Problem requirements
Rewrite the following items with "GUI agent" swapped for "screen assistant" everywhere and everything else unchanged, leaving out the pictures.

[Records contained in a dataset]
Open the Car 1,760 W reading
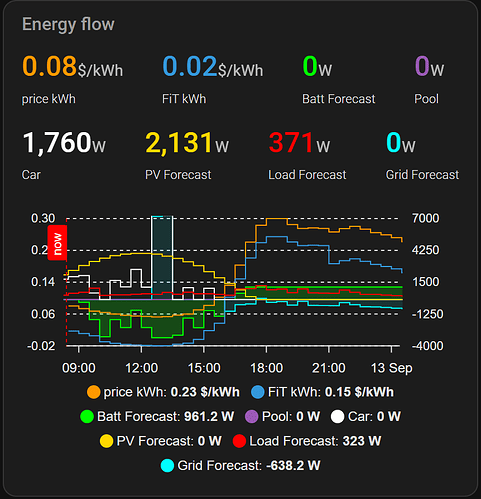The height and width of the screenshot is (499, 481). coord(64,143)
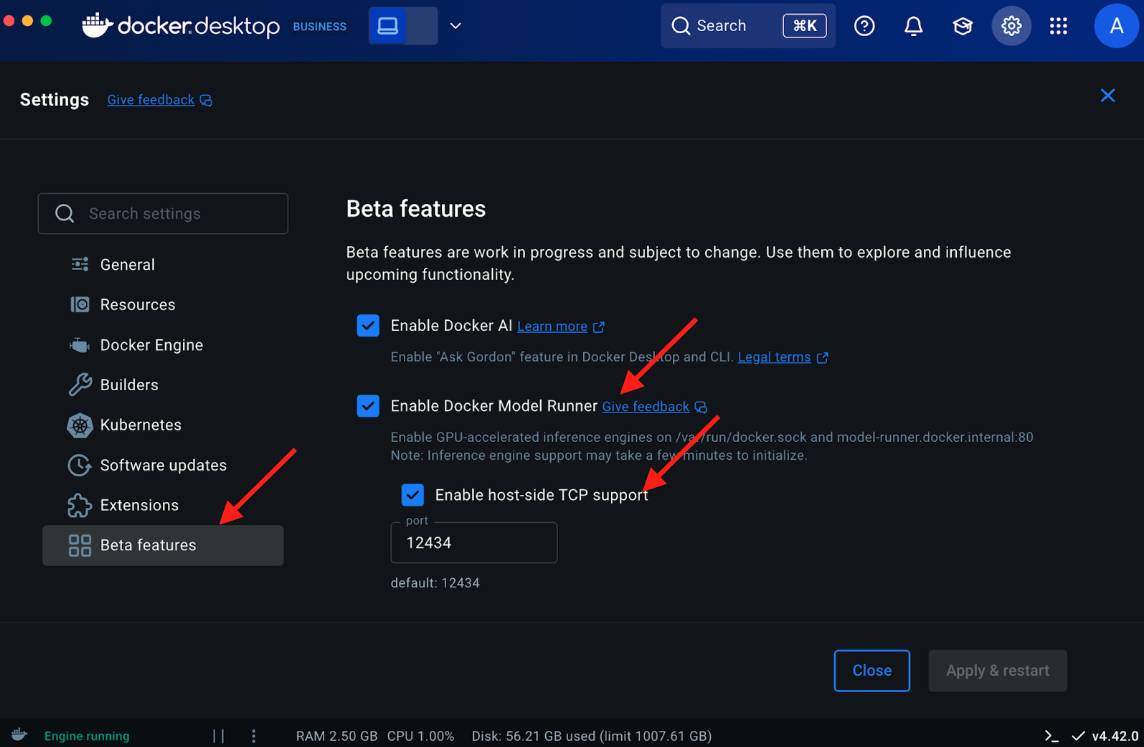Image resolution: width=1144 pixels, height=747 pixels.
Task: Open the apps grid icon
Action: pyautogui.click(x=1058, y=26)
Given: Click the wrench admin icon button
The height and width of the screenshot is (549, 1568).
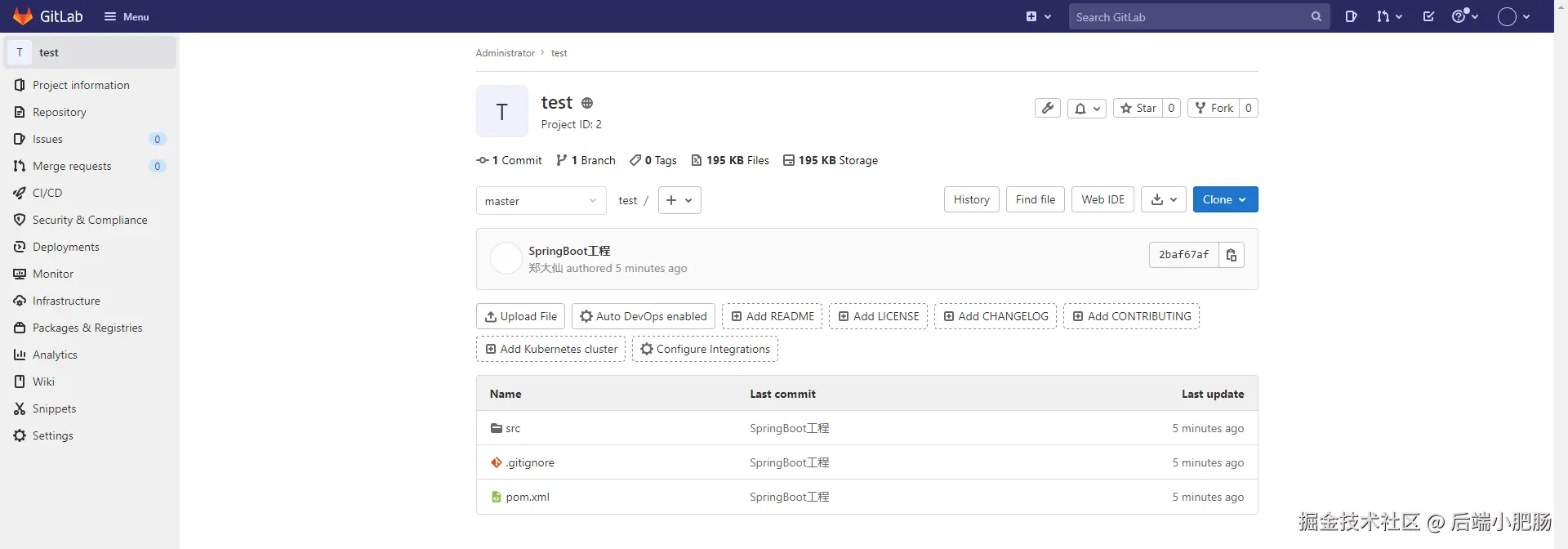Looking at the screenshot, I should click(x=1048, y=108).
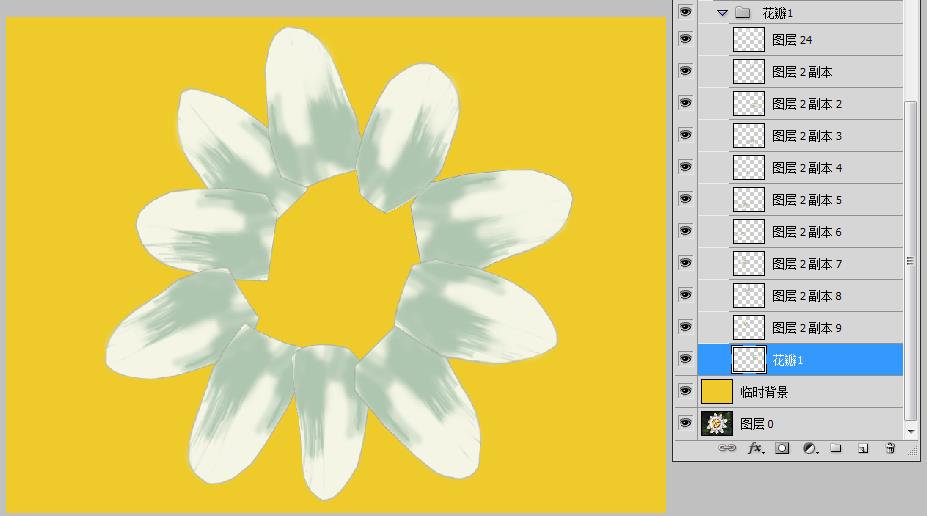This screenshot has height=516, width=927.
Task: Click the yellow 临时背景 layer thumbnail
Action: tap(717, 392)
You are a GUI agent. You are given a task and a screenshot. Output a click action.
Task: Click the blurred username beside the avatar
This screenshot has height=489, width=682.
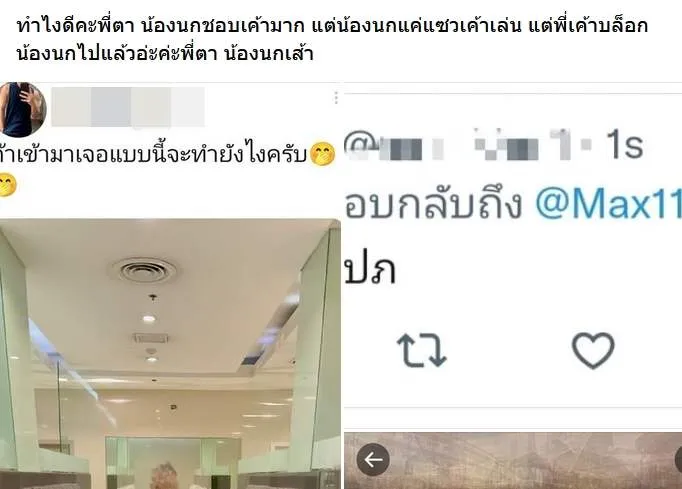[128, 107]
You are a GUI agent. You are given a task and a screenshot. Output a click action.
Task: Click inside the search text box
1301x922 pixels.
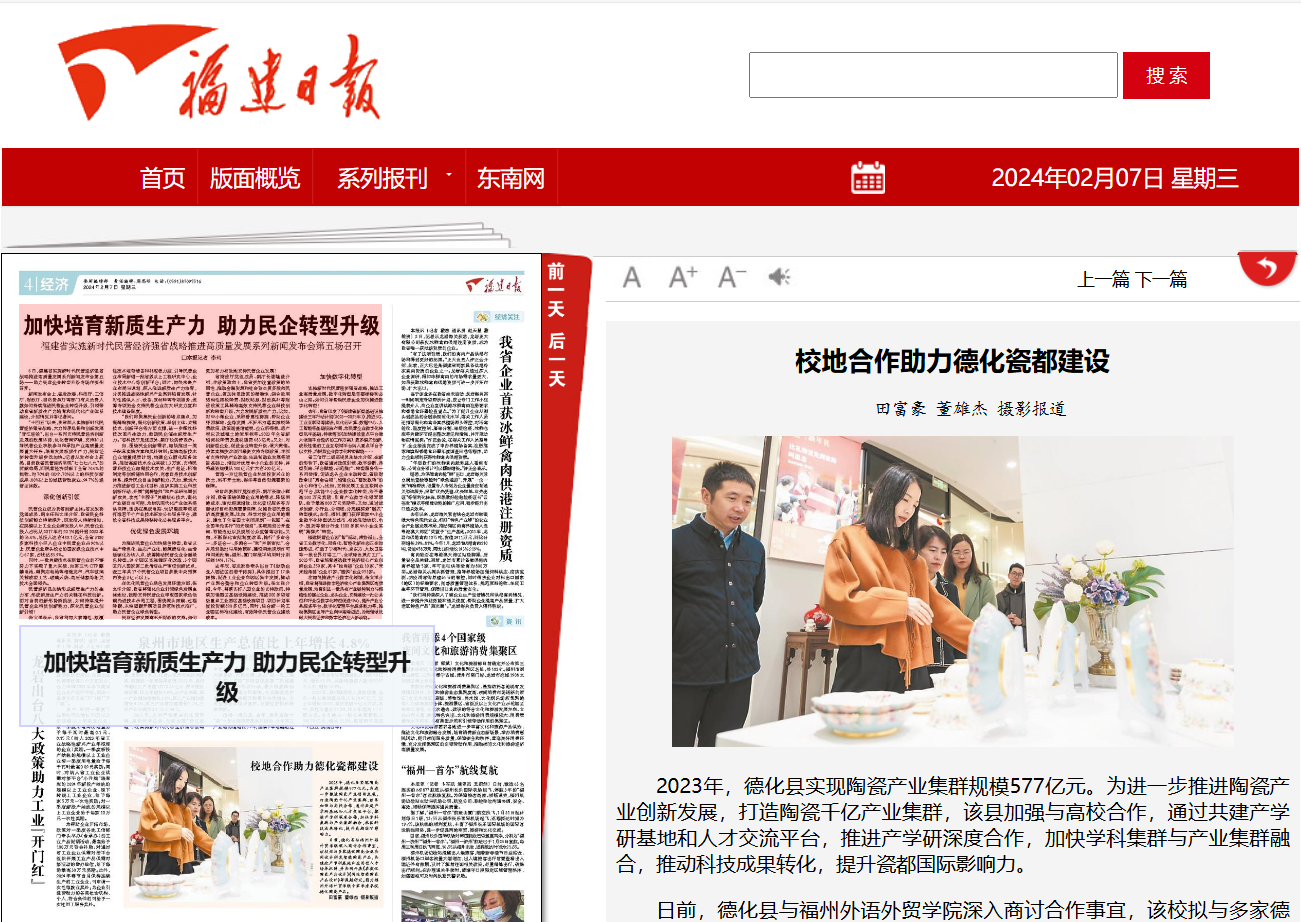932,75
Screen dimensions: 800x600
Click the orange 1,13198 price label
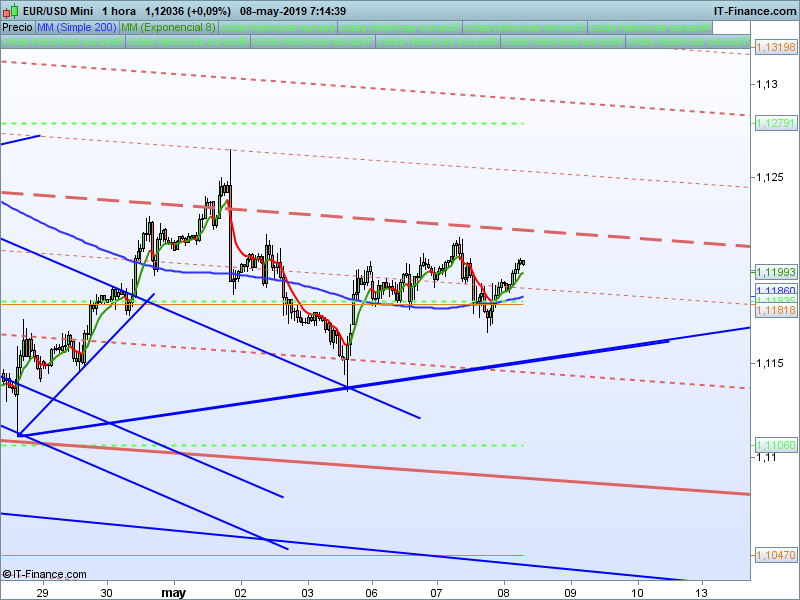click(x=776, y=47)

Reply to the task
Open the Car 1,760 W reading
The height and width of the screenshot is (499, 481). coord(64,143)
Image resolution: width=1144 pixels, height=747 pixels.
Task: Open the apps grid icon
Action: pyautogui.click(x=1058, y=26)
Given: Click the wrench admin icon button
The height and width of the screenshot is (549, 1568).
Looking at the screenshot, I should click(x=1048, y=108).
This screenshot has height=516, width=927.
Task: Click the yellow 临时背景 layer thumbnail
Action: tap(717, 392)
You are a screen assistant. You are given a task and a screenshot. Output a click action.
Task: Click the blurred username beside the avatar
This screenshot has height=489, width=682.
[128, 107]
You are a screen assistant. You are given a task and a screenshot. Output a click action.
Task: Click inside the search text box
1301x922 pixels.
932,75
Screen dimensions: 800x600
Click the orange 1,13198 price label
click(x=776, y=47)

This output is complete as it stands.